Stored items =
*-*-*
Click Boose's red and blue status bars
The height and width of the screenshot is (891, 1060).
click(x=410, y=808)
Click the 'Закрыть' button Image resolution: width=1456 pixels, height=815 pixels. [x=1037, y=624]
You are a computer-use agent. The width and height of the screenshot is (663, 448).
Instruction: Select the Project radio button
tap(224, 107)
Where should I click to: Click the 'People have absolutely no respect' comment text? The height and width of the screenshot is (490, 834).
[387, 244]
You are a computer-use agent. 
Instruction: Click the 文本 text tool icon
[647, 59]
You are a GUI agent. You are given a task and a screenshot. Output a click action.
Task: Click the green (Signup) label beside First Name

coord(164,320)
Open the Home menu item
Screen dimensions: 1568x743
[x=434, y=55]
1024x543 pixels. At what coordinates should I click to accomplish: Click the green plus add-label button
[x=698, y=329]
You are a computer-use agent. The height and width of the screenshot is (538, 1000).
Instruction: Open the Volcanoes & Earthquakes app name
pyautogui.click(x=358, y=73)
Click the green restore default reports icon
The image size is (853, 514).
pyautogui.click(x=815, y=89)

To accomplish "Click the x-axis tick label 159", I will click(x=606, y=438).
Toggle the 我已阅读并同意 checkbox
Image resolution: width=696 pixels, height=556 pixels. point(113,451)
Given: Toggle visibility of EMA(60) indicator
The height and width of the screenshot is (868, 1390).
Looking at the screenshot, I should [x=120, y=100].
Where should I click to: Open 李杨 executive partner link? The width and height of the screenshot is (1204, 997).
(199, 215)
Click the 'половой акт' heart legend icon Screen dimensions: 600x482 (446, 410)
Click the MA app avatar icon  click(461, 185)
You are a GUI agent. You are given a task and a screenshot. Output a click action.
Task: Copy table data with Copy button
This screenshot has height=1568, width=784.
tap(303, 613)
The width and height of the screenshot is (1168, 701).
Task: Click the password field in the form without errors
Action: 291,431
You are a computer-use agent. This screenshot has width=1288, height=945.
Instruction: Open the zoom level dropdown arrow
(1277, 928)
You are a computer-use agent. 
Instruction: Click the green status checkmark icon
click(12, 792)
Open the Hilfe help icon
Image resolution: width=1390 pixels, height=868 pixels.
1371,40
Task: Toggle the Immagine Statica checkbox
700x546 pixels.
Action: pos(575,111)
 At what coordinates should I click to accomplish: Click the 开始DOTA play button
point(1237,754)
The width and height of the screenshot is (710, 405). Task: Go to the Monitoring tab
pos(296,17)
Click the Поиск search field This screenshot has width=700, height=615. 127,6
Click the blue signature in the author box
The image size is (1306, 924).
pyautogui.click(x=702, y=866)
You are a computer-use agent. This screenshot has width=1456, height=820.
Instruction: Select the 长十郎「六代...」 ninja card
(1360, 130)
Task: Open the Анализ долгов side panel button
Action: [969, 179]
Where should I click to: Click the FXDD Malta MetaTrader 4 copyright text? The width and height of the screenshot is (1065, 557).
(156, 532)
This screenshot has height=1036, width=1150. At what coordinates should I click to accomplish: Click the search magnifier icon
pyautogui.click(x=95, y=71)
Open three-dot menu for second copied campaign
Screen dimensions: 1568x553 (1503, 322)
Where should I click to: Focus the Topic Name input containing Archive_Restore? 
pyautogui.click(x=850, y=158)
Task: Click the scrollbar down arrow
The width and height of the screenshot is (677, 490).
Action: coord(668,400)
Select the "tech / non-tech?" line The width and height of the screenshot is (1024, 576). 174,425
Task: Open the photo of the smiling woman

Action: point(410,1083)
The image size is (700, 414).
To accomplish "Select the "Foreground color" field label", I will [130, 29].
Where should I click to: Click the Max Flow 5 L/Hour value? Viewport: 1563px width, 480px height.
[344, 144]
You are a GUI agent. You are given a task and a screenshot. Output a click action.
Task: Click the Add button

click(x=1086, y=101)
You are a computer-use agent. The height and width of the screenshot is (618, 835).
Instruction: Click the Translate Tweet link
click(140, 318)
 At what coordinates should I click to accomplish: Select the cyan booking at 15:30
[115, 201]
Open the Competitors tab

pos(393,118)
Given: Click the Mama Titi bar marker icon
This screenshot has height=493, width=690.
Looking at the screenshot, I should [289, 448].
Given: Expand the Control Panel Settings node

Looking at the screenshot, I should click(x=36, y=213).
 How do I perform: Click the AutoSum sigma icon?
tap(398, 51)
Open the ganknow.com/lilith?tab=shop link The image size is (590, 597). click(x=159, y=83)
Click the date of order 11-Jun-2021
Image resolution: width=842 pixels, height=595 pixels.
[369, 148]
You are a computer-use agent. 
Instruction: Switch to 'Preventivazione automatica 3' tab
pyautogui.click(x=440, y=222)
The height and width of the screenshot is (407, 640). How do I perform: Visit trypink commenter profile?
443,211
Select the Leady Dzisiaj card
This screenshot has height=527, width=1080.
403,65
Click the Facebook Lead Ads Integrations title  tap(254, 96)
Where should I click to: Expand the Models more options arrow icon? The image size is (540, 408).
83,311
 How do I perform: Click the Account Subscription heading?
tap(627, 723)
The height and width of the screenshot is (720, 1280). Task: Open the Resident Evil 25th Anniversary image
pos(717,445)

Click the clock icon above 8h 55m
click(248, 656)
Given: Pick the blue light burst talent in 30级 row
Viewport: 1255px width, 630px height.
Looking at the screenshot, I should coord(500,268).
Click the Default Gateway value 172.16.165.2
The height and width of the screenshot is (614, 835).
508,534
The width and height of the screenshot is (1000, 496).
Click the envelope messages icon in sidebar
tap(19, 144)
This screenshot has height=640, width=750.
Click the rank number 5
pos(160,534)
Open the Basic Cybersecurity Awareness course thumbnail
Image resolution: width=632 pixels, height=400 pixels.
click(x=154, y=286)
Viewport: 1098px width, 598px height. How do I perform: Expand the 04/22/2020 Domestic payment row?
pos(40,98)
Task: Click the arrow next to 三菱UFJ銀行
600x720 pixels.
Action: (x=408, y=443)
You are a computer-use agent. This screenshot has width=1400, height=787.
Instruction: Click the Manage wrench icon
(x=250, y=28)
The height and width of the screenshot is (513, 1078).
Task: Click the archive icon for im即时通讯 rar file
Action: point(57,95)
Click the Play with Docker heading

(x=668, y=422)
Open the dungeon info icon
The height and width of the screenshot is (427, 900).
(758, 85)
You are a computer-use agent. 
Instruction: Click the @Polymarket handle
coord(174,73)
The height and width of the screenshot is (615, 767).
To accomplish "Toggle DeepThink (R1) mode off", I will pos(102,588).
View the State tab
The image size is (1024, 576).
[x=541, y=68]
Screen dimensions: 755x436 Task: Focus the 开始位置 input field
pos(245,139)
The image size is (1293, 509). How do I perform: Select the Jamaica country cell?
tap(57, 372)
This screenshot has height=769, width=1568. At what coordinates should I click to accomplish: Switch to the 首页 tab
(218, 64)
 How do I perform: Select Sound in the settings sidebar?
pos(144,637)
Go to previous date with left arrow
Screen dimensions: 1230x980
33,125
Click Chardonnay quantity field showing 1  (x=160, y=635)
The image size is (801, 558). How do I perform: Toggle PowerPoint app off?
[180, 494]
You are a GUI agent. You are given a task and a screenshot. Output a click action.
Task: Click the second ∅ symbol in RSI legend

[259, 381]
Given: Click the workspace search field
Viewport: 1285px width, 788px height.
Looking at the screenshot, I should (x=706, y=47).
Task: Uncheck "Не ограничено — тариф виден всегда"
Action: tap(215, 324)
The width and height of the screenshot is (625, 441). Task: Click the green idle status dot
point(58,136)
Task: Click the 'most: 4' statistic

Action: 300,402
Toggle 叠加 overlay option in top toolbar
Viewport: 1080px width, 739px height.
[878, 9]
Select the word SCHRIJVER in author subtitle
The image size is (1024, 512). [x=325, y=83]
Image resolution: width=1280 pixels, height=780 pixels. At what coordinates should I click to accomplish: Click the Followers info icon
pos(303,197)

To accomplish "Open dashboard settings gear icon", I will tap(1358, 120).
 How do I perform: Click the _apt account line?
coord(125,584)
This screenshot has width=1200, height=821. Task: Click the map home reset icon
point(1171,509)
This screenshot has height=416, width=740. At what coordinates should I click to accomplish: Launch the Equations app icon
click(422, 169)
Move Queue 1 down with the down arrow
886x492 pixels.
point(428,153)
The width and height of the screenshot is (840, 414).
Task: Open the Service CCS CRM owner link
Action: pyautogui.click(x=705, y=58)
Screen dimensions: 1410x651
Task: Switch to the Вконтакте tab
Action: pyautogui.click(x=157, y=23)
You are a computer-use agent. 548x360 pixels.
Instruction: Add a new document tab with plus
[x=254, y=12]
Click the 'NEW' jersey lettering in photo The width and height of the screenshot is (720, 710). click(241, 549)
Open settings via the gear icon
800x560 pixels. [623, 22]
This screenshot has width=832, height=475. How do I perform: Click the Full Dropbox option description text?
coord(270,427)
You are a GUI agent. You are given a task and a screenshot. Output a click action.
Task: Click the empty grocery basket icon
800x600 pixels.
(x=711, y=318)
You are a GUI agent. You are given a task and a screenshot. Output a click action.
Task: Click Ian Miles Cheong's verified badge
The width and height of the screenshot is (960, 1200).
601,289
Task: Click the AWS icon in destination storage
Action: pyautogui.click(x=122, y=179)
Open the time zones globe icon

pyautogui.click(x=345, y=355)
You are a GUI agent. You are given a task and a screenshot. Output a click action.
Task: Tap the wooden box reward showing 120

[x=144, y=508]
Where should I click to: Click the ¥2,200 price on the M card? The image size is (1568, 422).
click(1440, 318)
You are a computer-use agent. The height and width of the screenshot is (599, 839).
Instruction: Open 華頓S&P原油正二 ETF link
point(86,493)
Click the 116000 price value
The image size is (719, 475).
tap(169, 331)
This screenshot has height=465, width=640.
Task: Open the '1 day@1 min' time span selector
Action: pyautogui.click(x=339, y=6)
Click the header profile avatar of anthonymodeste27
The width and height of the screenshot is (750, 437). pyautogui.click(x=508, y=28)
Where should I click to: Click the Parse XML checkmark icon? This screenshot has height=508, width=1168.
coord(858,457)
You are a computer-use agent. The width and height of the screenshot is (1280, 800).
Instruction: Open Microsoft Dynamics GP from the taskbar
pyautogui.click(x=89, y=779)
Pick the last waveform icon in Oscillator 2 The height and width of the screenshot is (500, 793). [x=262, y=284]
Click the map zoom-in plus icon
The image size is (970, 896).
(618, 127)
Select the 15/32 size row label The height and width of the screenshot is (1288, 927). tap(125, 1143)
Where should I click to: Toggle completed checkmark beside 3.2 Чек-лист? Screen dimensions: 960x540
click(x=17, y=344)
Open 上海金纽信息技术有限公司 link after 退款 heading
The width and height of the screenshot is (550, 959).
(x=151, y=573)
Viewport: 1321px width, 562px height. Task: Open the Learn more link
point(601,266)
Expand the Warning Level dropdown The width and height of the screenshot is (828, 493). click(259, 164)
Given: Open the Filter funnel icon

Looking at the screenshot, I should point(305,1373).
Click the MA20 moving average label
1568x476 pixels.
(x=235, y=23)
*-*-*
EXERCISE GOAL = From the records above, transcribe without alteration every line from the one with "The image size is (801, 558)." to the one with "Given: Click the workspace search field", inclusive.

COMPLETED EXERCISE =
The image size is (801, 558). How do I perform: Toggle PowerPoint app off?
[180, 494]
You are a GUI agent. You are given a task and a screenshot. Output a click action.
Task: Click the second ∅ symbol in RSI legend

[259, 381]
Given: Click the workspace search field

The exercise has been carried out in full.